O remetente é o mesmo, não sei mais o seu endereço e nem seu telefone. A verdade é que nem sei quem você é, mas mesmo assim penso em te escrever mais uma carta, porém de que adiantaria se já não eres meu amor?
Tão tosco esse sentimento que alimento por ti, que não sendo nem um e nem outro, chega a ser sem nome. Não é amor, pois não te quero mais; e nem ódio, por não te desejar mal. É apenas algo que não me deixa te esquecer e muito menos de não seguir em frente.
E por recordar de nós, tenho em mim vários pesares que não fazem parte da minha rotina. Sei distinguir um deles, a saudade, a qual não ousaria dizer ser de você, mas dos nossos momentos, que felizes foram tão poucos, no entanto necessários aos extremos.

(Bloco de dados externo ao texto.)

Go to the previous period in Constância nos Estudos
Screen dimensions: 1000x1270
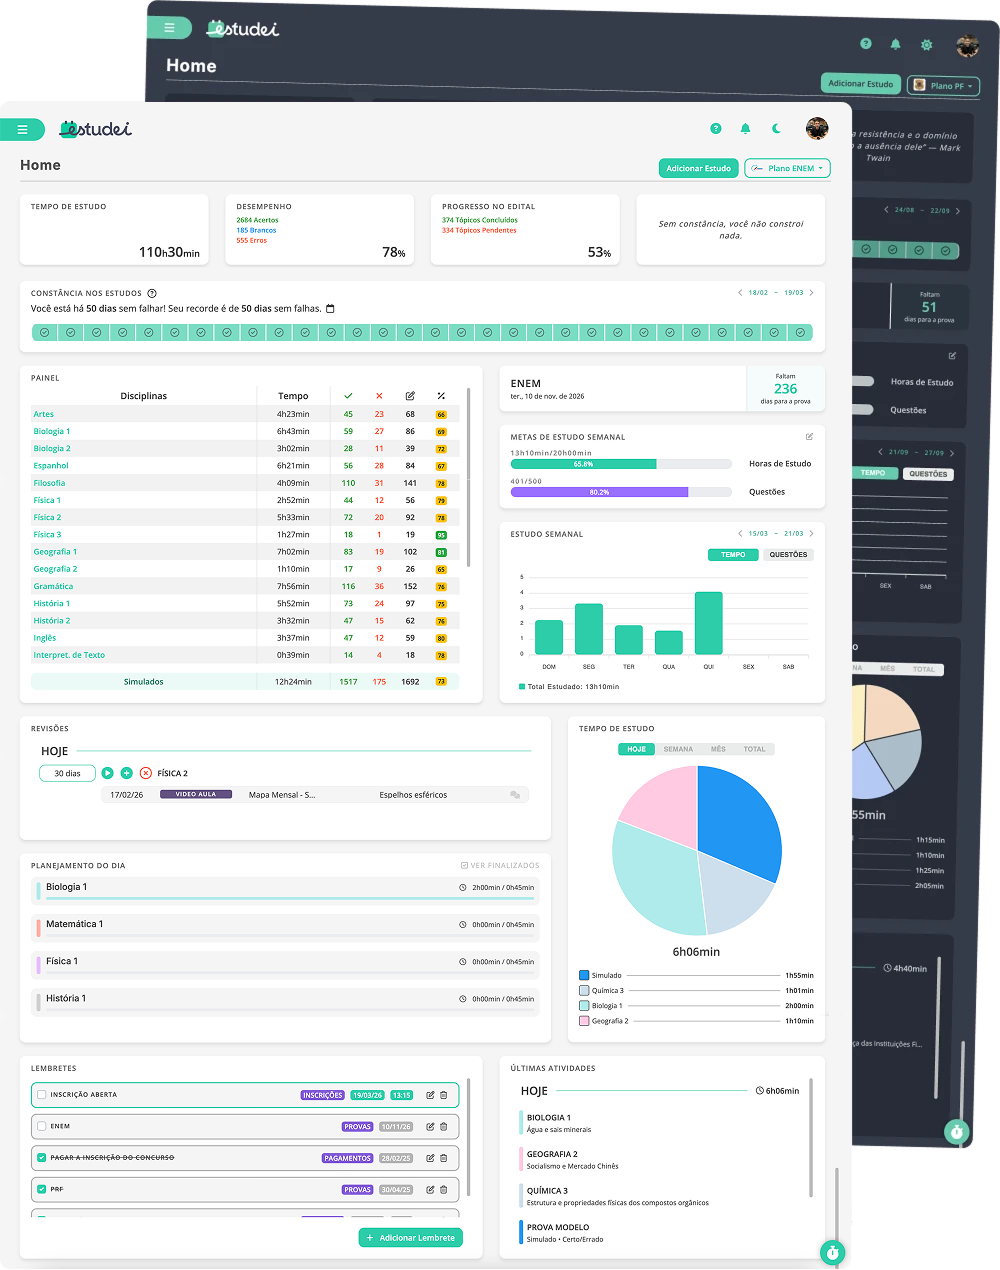(740, 293)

Sorrisos tão sinceros, aquele brilho no olhar … Ah, como era bom … São reações que em mim não se manifestam mais, e seco toda vez que delas lembro.

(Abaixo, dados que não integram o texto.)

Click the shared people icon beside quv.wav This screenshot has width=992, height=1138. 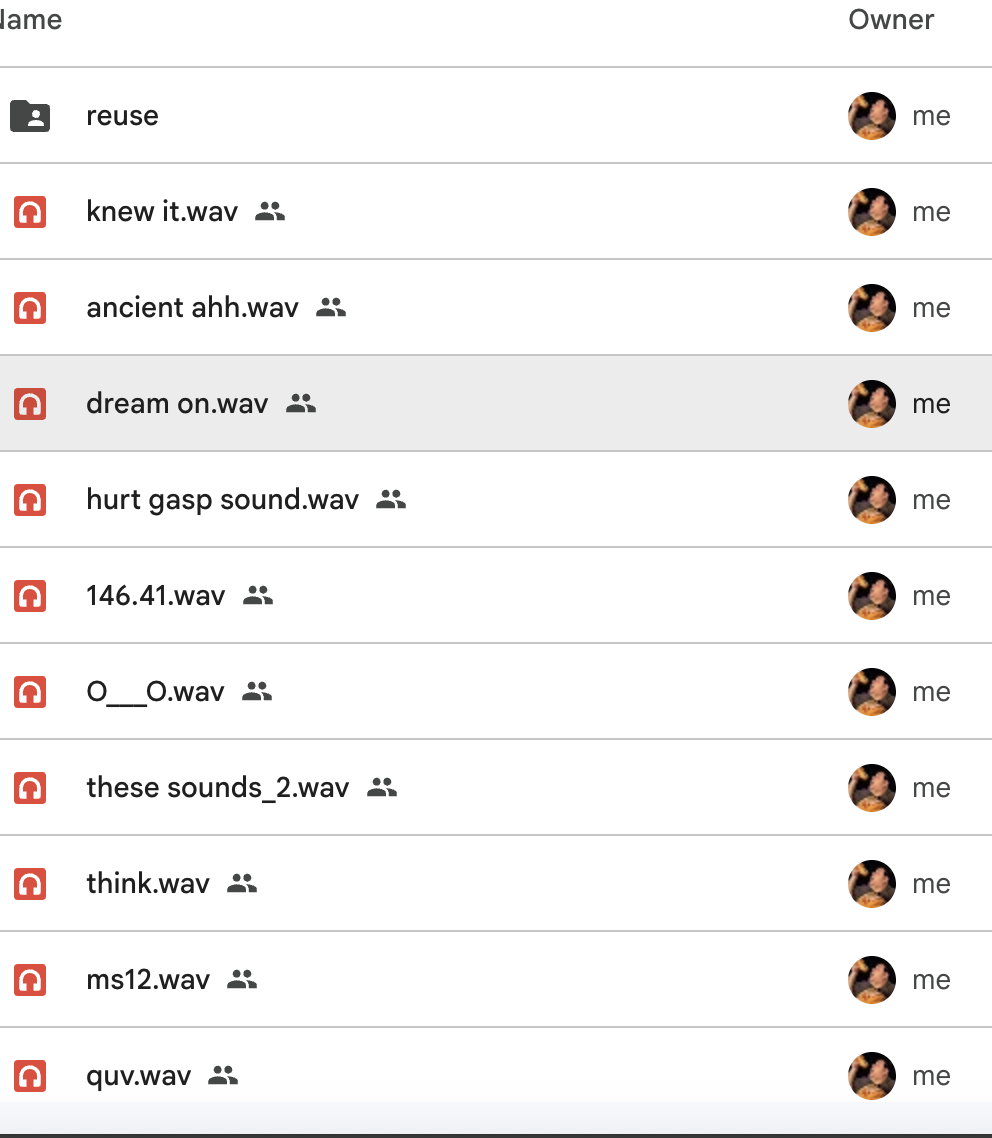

Perdi a conta do tempo em que calei meus sentimentos mais puros. No entanto, sei contar, com precisão, sobre a minha insanidade. É por ela que me acho tão ingênua, me sentiria menos se soubesse que tudo não é em vão, mas assim mesmo te dedico algumas palvras.
E é mergulhada nessas palavras e pensamentos que muitas vezes vejo o dia amanhecer, embebida nas nossas lembranças e com um vazio dentro de mim.